圧縮アルゴリズムを用意する(1)

 zip形式にはデータの圧縮ができるのは周知の通りですが、標準的なzip圧縮はDeflateアルゴリズムで行われるのが一般的です。仕様ではBzip2やPPMdといった、そのほかの圧縮方法もいろいろと利用可能なのですが、「そういった圧縮方法を使うのなら全く別のファイルフォーマットにしたほうがわかりやすい」という考え方からなのか、あまり使われることはありません。ちなみに、LHAとZIP―圧縮アルゴリズム×プログラミング入門で紹介されているzipファイル作成プログラムでも、Deflateアルゴリズムが使われています。

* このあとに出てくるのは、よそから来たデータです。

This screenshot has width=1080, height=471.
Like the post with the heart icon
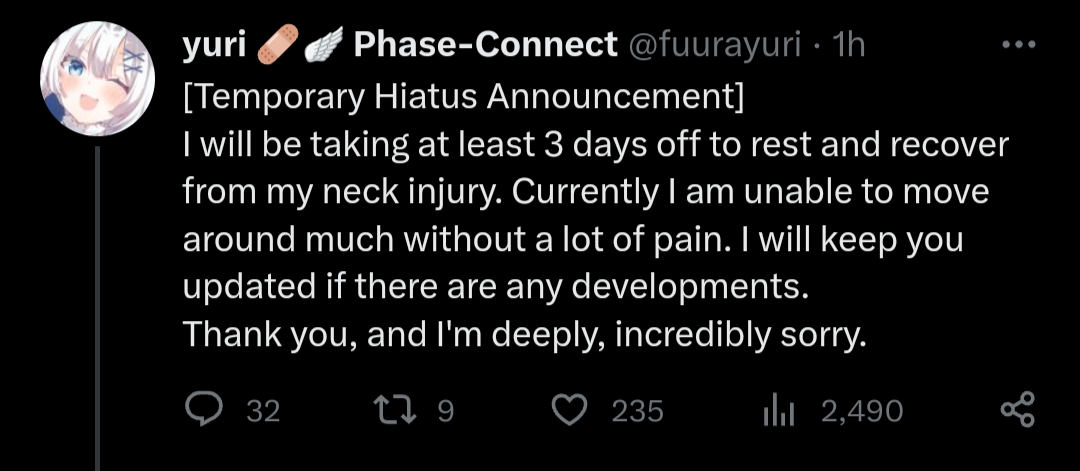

 Deflateアルゴリズムには権利に関する問題がないため、非常に多くのファイルに使われており、zipファイル以外にも、かつてあった特許権に関するトラブルを避けるためインターネットでGIFの代わりに使われるようになったPNGファイルや、フラッシュムービー(swf)でも、データの圧縮にはこのアルゴリズムが採用されています。アルゴリズム自体の解説はLHAとZIP―圧縮アルゴリズム×プログラミング入門に譲って、ここでは、Deflateアルゴリズムのオープンソースライブラリ「zlib」の力を借りて圧縮zipを作成したいと思います。

 zlibの公式サイトで配布されているコンパイル済みライブラリはVisual C++ 6.0と古いコンパイラで作成されているのため、最新のコンパイラでソースコードからコンパイルしたライブラリを用いることにします。

 zlibのサイトからからダウンロードしたソースコードのアーカイブファイルを展開したファイル群の中から「projects\visualc6\zlib.dsw」をダブルクリックします。すると、プロジェクトファイルの変換を促すメッセージが表示されるので、「すべてはい」を選択してVisual C++ 2008形式のプロジェクトファイルへの変換を行ってください。

zlibソースコードのダウンロード

dswプロジェクトを選択

プロジェクト変換の実行

 このままでは、コンパイル時に警告が発生するので、続いてはそれらに対する修正を行います。

 プロジェクトのプロパティページより「C/C++→プリプロセッサ→プリプロセッサの定義」に、「_CRT_SECURE_NO_DEPRECATE」を追加して、「strcpyの代わりにstrcpy_sを使ってください」といった警告を抑止します。

_CRT_SECURE_NO_DEPRECATE

 もし、Visual C++ 2008ランタイムライブラリを別途インストールするタイプにしたくないのであれば、「C/C++→コード生成→ランタイムライブラリ」の項目の「マルチスレッドDLL/マルチスレッドデバッグDLL」を「マルチスレッド/マルチスレッドデバッグ」に置き換えます。

ランタイムライブラリの変更

 ちなみにDLL形式のzlibにおいては、「odbc32.lib」などのリンクを省いても問題ありません。あとはVisual Studioからビルドを行えば、「Win32_LIB_Release」フォルダにスタティックライブラリバージョンが、「Win32_DLL_Release」にはダイナミックライブラリバージョンが生成されます。